Sanırım en ağırı da buydu. Hissizlik… Ama oldu bir kere işte, geri dönüşü yok. Kalbimi susturup, mantığımı dinlemeye başladım yeniden. Hislerle, duygularla değil; doğrularla ve gerçeklerle hareket etmeye çalışıyorum. Yokluğunla da yüzleştim, merak etme. Merak et tabii, ama geride ne bıraktığını bilerek ve yaptıklarını düşünerek merak et beni. Aklım dedi ki, ‘’Bu adam için değmez, bırak gitsin.’’ Buna karşı gelen kalbim, ‘’Sus,’’ dedi. ‘’Sus, bırak dinleme onu. Ver kararını ve seç tarafını.’’
Şimdi geriye dönüp bakıyorum da çoktan verdim kararımı. Hakikati seçtim, seni değil. Kendime saygımı ve verdiğim sözü seçtim, yalanlarını değil. Artık ayrı yollardayız seninle. Bak, güz geçti; aylar geçti, bir devir daha sona erdi. Benim yolum çıkmaz bir daha senli yollara. Senli yolum, benim yörüngemin tersi. Senin yolun benim yanlışım. Senin yolun benim girdabım ve aklım, girersem çıkamam bir daha. Karışıklığım ve çözülmesi gereken zor sorunlarım. Sensizlik ise mantığım, aklım, iradem ve sabrım. Kendime duyduğum o gücüm. Garip ama kalbim ağrımıyor artık adını fısıldayınca yüreğime…
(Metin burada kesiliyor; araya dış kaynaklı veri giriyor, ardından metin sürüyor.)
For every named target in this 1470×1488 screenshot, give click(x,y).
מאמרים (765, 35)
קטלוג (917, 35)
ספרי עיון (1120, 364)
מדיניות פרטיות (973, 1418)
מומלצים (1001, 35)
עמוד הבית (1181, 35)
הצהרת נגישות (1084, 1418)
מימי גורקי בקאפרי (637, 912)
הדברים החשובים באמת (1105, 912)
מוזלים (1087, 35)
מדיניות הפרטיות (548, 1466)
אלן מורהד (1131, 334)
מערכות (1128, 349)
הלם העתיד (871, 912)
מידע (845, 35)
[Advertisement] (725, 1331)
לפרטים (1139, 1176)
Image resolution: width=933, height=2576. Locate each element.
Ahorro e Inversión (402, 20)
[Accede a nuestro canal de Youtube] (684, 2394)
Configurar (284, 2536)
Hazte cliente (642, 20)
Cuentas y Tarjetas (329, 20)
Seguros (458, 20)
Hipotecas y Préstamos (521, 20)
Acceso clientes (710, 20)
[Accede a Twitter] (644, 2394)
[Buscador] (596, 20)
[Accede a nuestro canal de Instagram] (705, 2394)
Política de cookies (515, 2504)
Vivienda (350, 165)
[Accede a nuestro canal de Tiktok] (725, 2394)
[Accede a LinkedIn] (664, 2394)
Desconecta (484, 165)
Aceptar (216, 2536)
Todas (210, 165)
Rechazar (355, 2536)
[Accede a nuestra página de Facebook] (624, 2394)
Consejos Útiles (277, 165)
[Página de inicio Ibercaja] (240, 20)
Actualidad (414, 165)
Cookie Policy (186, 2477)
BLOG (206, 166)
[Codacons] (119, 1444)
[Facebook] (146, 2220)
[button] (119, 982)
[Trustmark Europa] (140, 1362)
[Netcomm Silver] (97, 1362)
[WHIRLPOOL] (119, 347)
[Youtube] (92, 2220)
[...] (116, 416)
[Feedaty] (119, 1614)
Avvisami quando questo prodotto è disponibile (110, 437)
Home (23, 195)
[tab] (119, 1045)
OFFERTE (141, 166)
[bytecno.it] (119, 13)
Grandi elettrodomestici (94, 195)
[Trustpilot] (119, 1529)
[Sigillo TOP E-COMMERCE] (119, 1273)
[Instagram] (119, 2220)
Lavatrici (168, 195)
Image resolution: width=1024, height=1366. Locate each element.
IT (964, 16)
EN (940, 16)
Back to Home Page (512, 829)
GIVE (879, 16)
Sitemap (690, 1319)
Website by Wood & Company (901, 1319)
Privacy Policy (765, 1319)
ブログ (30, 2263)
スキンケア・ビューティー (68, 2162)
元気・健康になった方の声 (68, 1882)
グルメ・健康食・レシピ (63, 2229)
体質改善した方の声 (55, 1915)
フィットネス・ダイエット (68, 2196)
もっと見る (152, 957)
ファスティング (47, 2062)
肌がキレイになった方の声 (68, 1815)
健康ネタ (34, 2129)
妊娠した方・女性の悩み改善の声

Gönlüm susuyor sadece, o kırgın hâlâ çekip gidişine. Göğsüm sıkışmıyor mesela. Demek ki sensizlik iyi gelmiş bana, iyileşmeye başlıyorum. Tek seçeneğim sendin, tek ihtimâlim ve tek yolum… Senin için öyle değilmiş ama bak girdin yine çıkmaz yollara, ucu bucağı belli olmayan sokaklara. Öyleyse sen de benim tek yolum değilsin bundan sonra. Lâl olan dilim konuşuyor bunları kalbime. Sessizde değil hatta bağırarak haykırıyor âdeta. Kulağını tıkayan kalbim bile kabullendi bunu artık.
Öyle işte sevgilim, artık yoksun benliğimde. Senli yollarda ben yokum, benim yolumda da sen yoksun. Ama senin yolların benim yollarıma ters. Sen bensizliğe adım atarken, ben sensizliğe yeni yeni yürüyorum. Gözüm yaşlıydı bir zamanlar, yerle bir etmiştin ruhumu. Ama artık kalktım ayağa, yürüyorum kendi yoluma. Yürüyorum sensiz yollarıma; sen de yürü kendi yoluna, sensiz yollarına.